■ ACTION ITEM ■
Return every line of the data below that includes the string "menu".

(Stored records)

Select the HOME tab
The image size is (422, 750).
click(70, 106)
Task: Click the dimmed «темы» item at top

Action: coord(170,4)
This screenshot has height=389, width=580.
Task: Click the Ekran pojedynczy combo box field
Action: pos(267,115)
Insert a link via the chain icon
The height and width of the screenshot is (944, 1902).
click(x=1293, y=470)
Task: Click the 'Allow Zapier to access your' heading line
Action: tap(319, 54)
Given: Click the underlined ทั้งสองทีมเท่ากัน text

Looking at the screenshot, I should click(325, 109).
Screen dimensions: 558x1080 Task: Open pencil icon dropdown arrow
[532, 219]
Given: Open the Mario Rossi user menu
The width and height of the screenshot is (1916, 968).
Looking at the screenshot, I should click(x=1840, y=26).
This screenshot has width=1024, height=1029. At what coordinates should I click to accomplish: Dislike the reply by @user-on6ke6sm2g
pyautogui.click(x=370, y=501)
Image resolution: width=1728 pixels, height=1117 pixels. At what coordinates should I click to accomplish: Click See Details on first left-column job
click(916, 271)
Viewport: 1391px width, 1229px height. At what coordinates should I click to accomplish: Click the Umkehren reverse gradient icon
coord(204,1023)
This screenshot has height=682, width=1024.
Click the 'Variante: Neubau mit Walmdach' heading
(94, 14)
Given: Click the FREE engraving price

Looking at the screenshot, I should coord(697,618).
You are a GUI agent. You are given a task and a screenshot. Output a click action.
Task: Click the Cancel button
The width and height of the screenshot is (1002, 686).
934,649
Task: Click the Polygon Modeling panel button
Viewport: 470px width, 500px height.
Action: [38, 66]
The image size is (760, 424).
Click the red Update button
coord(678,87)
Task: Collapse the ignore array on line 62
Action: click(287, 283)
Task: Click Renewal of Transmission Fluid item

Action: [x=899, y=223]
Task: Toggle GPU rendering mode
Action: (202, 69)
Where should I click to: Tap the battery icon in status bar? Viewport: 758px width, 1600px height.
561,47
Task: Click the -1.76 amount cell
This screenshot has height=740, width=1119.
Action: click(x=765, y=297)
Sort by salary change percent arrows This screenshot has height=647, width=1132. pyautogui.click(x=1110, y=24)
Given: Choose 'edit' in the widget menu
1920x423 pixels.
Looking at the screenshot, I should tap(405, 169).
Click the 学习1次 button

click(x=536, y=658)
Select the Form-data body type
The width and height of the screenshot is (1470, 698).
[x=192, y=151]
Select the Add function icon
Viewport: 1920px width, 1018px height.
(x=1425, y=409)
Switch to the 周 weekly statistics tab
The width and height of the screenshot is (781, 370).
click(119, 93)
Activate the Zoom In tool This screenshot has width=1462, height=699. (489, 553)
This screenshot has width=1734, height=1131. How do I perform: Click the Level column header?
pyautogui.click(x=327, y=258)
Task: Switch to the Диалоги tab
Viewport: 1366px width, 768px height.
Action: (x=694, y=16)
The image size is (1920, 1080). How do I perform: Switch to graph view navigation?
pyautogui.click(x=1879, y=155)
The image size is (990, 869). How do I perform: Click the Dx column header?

■ FINAL ANSWER ■
Given: Open the Mario Rossi user menu
Given: Choose 'edit' in the widget menu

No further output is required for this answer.